Conseguenze economiche e sociali preoccupanti

Il calo demografico avrà effetti profondi sul sistema produttivo: le imprese faticheranno a trovare forza lavoro giovane e qualificata. Neanche il ricorso alla manodopera straniera potrà colmare del tutto il vuoto occupazionale. Le conseguenze più gravi potrebbero riguardare il rallentamento del PIL, l’aumento della spesa per pensioni, sanità e assistenza, con ripercussioni inevitabili sui conti pubblici.

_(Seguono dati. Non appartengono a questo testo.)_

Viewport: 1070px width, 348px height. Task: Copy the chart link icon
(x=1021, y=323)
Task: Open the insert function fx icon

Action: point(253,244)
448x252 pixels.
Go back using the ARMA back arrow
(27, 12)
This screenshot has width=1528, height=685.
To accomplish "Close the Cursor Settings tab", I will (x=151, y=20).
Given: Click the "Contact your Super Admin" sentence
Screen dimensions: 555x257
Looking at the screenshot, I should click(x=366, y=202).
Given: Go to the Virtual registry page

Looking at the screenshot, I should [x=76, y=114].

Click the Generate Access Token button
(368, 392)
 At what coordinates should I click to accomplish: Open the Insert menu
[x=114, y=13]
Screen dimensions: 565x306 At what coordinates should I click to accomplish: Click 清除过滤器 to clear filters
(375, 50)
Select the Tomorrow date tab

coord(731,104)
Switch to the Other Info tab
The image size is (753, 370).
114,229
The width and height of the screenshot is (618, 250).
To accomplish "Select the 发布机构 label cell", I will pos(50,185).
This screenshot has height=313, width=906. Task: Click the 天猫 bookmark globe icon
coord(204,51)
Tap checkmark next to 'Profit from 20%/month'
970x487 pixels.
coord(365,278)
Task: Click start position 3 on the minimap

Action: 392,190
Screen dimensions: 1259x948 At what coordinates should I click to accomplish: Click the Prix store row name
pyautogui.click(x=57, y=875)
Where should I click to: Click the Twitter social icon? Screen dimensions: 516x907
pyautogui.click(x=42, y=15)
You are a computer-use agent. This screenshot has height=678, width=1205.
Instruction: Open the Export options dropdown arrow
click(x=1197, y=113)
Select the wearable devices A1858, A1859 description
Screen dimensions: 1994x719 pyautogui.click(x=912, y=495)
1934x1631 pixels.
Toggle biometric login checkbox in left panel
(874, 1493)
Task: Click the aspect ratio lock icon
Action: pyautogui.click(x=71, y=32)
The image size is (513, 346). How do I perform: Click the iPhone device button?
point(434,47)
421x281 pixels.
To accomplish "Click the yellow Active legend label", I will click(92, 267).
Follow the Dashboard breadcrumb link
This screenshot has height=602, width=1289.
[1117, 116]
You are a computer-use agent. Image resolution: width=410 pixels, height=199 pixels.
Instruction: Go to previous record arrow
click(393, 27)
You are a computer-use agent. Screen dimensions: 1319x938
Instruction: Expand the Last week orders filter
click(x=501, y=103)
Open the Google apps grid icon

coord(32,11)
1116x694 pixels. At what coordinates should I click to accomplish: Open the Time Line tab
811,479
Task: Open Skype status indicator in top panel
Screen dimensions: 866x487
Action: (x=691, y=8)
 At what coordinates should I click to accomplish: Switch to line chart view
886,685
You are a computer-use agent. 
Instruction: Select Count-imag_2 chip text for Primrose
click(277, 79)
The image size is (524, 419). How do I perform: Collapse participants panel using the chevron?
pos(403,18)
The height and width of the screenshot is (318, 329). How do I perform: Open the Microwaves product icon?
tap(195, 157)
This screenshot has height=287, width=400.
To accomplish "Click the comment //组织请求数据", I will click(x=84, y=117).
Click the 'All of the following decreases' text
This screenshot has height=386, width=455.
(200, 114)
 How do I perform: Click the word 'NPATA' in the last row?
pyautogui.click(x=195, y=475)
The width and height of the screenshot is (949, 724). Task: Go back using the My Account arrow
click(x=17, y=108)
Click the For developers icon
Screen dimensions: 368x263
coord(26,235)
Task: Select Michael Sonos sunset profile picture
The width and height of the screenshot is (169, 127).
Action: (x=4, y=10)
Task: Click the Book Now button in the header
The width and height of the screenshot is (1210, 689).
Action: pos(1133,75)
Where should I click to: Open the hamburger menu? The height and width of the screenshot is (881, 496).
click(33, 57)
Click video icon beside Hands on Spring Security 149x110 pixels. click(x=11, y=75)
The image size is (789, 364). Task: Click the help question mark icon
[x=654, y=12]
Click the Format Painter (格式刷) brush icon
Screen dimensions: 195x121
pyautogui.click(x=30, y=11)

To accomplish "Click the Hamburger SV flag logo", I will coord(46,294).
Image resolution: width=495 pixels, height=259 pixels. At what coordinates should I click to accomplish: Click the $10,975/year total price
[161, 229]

Il Sud meno esposto, ma solo in parte

Paradossalmente, il Mezzogiorno potrebbe reggere meglio l’urto nel breve periodo. I tassi elevati di disoccupazione e inattività consentono margini di recupero, specie nei comparti dell’agroalimentare e del turismo. Tuttavia, anche il Sud dovrà affrontare il declino, con la Sardegna in testa (-15,1%), seguita da Basilicata (-14,8%), Puglia (-12,7%), Calabria (-12,1%) e Molise (-11,9%).

Le imprese più piccole a rischio sopravvivenza

Le aziende di piccole dimensioni saranno le più esposte, potenzialmente costrette a ridurre gli organici per l’impossibilità di assumere nuovo personale. Le grandi e medie imprese, invece, potranno attrarre lavoratori con salari più alti, orari flessibili, benefit e piani di welfare. Il divario tra imprese si farà quindi ancora più profondo.

I settori più colpiti

Secondo la Cgia, i settori che risentiranno maggiormente della crisi saranno immobiliare, trasporti, moda e ricettività. Poche le eccezioni: tra queste, il settore bancario, che potrebbe beneficiare di alcuni effetti positivi legati all’automazione e alla digitalizzazione.

Le province più a rischio

A livello provinciale, il calo maggiore è previsto a Nuoro (-17,9%), Sud Sardegna (-17,7%), Caltanissetta (-17,6%), Enna (-17,5%) e Potenza (-17,3%). In termini assoluti, la perdita più pesante sarà quella della provincia di Napoli, con 236.677 persone in meno. Le province meno colpite saranno Bologna (-1,4%), Prato (-1,1%) e Parma (-0,6%).